SET TASK => List every line of the records below that contains the word "This", copying each such line in full.
((
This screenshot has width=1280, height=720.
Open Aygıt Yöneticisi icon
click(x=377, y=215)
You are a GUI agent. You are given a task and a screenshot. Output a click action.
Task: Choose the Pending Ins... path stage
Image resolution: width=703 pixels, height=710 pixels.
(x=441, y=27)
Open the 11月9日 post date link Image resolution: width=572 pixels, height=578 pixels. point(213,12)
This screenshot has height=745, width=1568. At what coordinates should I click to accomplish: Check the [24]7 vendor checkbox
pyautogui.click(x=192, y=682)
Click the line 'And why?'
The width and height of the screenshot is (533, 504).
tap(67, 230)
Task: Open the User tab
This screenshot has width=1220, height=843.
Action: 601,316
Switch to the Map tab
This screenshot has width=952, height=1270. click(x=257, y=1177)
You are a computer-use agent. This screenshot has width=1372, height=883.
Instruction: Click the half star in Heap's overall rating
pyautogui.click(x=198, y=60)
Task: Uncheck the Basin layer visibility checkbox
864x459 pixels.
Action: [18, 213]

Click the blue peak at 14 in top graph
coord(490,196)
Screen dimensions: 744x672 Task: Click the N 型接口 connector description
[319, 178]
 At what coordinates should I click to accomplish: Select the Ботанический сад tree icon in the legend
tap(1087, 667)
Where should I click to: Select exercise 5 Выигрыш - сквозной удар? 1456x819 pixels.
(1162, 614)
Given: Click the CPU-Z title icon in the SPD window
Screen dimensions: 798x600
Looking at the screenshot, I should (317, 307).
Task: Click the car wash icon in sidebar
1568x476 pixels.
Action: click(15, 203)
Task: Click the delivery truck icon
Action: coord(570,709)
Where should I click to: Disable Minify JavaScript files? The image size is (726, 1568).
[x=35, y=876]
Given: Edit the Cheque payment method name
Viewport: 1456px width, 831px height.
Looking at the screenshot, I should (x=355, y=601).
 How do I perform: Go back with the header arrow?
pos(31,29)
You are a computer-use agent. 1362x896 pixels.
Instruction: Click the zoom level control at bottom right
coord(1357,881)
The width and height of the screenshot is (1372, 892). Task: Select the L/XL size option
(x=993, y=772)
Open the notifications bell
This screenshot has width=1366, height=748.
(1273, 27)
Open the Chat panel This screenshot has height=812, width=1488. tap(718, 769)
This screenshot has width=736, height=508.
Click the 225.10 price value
))
EXPECTED ANSWER =>
This screenshot has width=1280, height=720.
This screenshot has height=745, width=1568. At what coordinates should I click to accomplish: Check the [24]7 vendor checkbox
This screenshot has width=1220, height=843.
This screenshot has width=952, height=1270. click(x=257, y=1177)
You are a computer-use agent. This screenshot has width=1372, height=883.
This screenshot has width=1366, height=748.
Open the Chat panel This screenshot has height=812, width=1488. tap(718, 769)
This screenshot has width=736, height=508.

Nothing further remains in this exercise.